El acompañamiento también llega a los adultos responsables. Cuando Mercedes contó que Damián evitaba hablar de la muerte de su madre, la psicóloga del refugio le recomendó no obligarlo a hablar, sugiriendo que el proceso de drenaje emocional se produzca de forma natural.

El desafío de reconstruir una infancia después del desastre

Los terremotos han alterado la vida cotidiana de miles de niños, quienes ahora deben adaptarse a un nuevo entorno lejos de la rutina que conocían. En los refugios temporales, el reto no solo es garantizar un lugar donde dormir o recibir comida, sino también ayudar a recuperar espacios de seguridad, juego y aprendizaje mientras sus familias buscan soluciones más estables.

UNICEF estima que, además de los 650.000 beneficiarios, alrededor de 234.000 niños han perdido hogares o familiares, y muchos han sufrido la interrupción de servicios esenciales como agua potable, atención médica o vacunación. El objetivo es garantizar que el terremoto no les quite su futuro.

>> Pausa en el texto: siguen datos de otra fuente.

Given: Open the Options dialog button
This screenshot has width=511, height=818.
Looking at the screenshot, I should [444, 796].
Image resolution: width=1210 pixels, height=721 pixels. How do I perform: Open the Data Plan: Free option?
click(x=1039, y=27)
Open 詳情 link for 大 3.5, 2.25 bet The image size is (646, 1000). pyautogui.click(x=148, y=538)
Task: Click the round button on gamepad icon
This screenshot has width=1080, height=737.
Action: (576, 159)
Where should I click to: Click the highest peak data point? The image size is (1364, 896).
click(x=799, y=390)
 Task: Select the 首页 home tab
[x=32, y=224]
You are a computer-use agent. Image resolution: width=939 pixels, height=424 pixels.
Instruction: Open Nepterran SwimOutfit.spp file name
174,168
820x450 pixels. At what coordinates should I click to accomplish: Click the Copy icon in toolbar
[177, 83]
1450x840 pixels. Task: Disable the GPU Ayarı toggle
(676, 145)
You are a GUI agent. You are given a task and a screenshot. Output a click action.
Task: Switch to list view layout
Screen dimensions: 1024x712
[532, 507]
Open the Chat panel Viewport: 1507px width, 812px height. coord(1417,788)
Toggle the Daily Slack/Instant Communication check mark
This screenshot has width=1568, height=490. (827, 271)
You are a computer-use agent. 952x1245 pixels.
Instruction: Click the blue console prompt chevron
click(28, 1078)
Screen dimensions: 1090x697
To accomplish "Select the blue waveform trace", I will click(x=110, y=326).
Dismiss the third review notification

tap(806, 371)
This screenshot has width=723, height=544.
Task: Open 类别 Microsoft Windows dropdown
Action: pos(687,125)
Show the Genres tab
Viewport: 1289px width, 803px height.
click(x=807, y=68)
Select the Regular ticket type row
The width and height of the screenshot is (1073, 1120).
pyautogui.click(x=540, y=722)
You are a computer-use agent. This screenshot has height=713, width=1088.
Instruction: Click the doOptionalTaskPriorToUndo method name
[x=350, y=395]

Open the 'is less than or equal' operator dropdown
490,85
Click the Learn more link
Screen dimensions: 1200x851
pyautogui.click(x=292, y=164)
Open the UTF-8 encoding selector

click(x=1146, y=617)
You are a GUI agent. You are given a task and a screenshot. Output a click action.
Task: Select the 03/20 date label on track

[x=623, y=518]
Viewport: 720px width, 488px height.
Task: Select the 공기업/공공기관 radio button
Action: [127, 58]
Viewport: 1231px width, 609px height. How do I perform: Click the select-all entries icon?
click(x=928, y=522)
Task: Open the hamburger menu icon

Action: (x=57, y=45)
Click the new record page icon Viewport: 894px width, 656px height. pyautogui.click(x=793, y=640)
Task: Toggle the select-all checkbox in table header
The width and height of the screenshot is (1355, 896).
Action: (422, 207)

Para que los niños puedan volver a la escuela, algunos campamentos temporales funcionan en centros educativos y se trabaja para liberar esos espacios antes del inicio del próximo año escolar. Sin embargo, el miedo y la ansiedad persisten; muchos niños tienen dificultades para dormir o prefieren permanecer despiertos hasta la noche por temor a que vuelva a temblar.